Problem requirements: Please state how many lines in the records below contain the word "Special"; the answer should be a number and nothing else.

Material for this task:

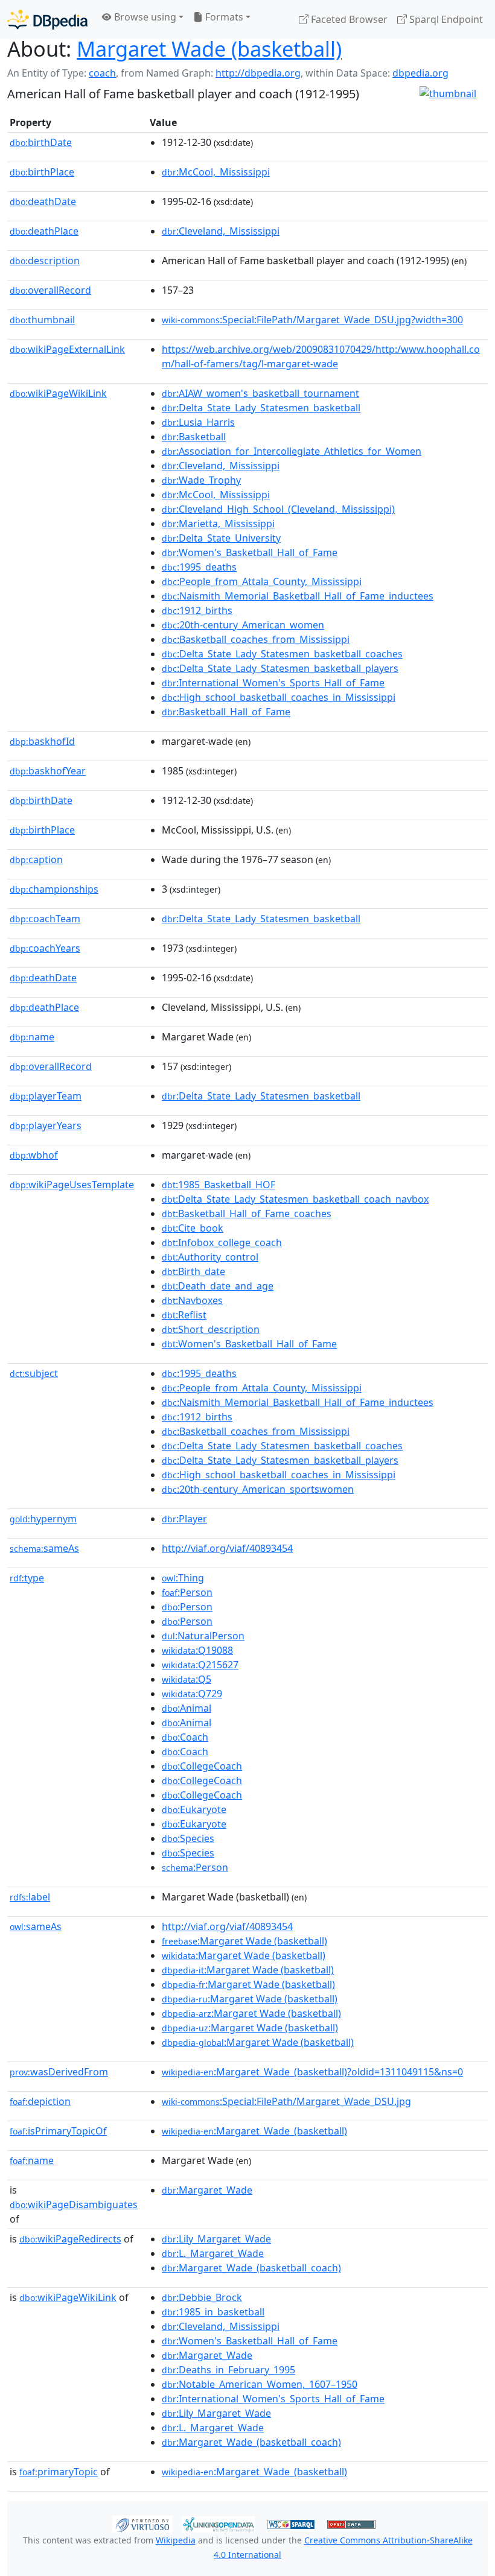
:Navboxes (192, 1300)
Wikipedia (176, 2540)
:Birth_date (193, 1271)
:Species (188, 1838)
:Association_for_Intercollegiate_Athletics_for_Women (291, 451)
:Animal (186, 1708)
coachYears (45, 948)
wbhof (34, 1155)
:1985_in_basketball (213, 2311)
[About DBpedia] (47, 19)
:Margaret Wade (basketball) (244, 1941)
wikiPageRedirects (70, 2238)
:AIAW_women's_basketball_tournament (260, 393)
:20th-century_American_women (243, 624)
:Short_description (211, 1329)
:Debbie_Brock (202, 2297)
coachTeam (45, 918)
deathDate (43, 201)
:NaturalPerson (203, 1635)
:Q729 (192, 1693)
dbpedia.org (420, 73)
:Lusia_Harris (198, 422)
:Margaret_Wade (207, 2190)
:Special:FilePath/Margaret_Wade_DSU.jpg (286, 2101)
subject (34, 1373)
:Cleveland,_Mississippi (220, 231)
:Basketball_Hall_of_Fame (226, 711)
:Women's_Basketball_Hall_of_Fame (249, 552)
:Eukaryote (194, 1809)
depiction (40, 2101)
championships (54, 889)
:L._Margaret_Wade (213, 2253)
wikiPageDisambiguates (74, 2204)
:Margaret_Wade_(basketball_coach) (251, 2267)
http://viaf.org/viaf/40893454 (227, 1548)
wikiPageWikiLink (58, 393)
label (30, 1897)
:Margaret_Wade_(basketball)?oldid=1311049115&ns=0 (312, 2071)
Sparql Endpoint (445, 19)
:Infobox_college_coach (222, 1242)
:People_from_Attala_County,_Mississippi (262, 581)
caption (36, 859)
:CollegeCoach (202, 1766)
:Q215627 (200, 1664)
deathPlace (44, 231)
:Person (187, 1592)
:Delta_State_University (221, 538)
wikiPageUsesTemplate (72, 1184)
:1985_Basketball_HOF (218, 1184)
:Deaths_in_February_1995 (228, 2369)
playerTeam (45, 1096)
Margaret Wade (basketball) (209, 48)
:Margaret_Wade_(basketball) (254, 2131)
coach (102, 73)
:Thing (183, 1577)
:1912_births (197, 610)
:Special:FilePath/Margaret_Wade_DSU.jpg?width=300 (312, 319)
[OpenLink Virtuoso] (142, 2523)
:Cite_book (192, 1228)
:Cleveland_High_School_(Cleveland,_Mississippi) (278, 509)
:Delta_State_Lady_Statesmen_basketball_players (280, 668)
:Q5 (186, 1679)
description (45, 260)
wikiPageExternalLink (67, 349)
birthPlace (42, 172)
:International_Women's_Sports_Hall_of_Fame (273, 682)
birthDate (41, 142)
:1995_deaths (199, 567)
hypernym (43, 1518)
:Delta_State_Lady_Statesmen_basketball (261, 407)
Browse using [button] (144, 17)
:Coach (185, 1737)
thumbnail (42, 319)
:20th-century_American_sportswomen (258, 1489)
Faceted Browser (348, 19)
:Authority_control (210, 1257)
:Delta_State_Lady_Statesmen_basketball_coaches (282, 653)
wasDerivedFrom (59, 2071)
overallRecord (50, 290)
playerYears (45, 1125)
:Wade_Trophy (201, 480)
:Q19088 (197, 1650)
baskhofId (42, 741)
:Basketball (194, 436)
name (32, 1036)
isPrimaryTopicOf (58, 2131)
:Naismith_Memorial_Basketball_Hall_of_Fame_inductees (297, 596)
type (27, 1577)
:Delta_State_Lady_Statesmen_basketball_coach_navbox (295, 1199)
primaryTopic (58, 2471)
==
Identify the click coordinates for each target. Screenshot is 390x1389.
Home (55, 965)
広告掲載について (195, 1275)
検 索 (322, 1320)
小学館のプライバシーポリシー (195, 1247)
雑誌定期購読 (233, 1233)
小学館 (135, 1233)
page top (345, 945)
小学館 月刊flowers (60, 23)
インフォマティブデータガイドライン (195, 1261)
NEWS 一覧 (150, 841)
==
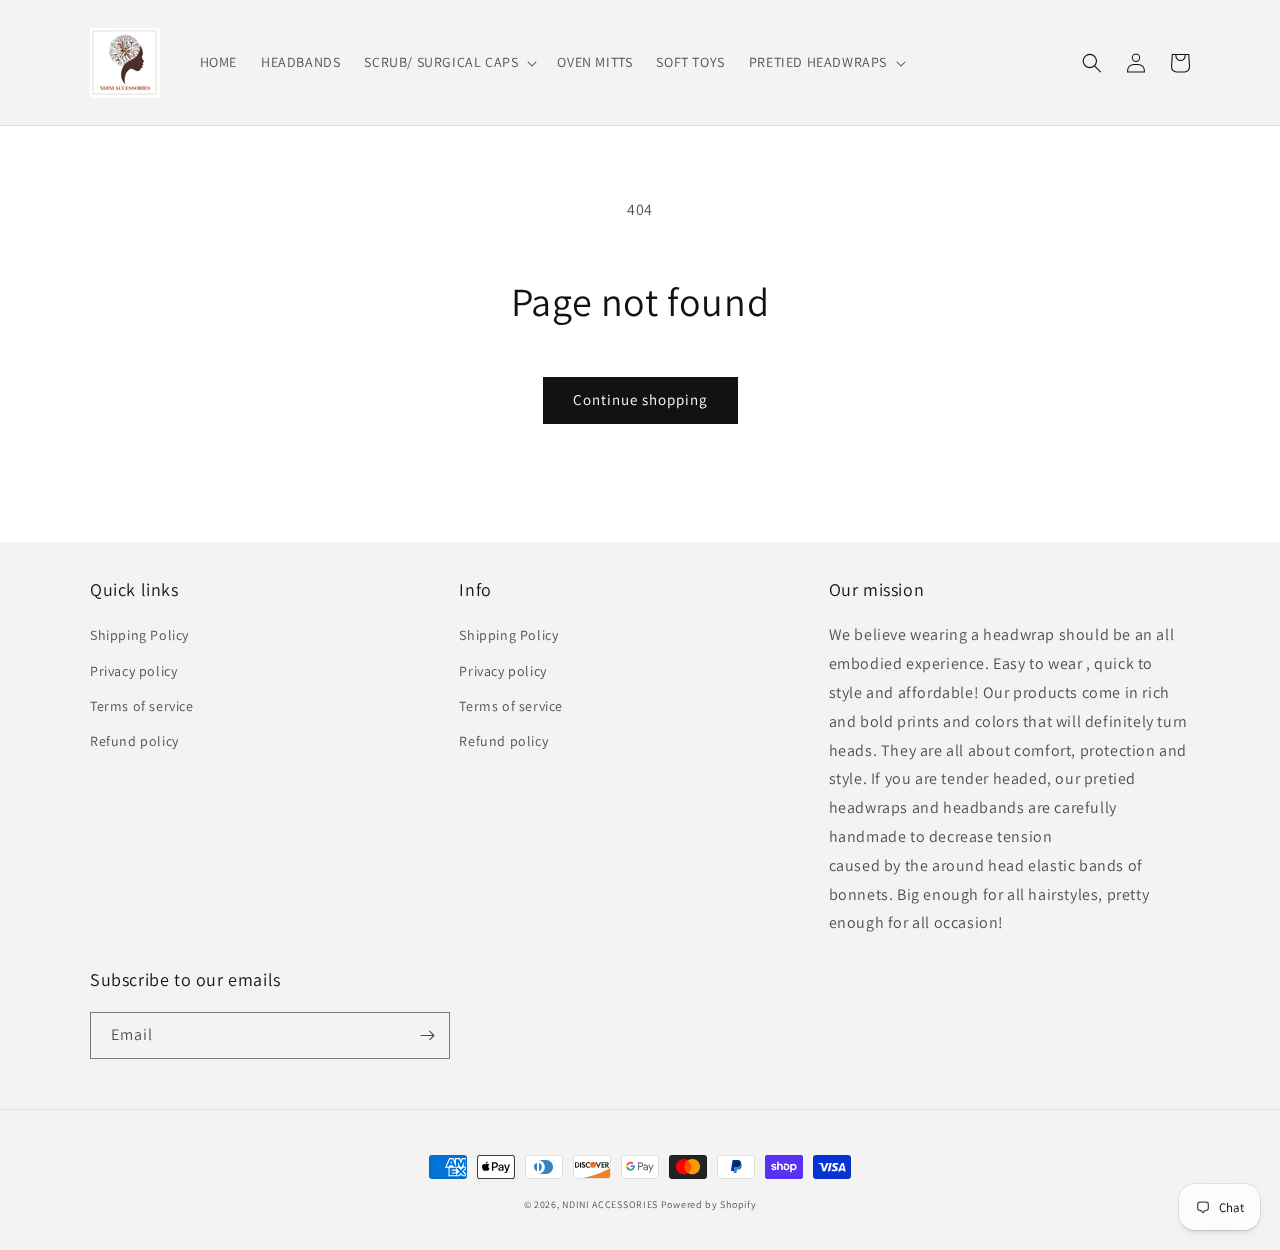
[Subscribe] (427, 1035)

Answer space: 2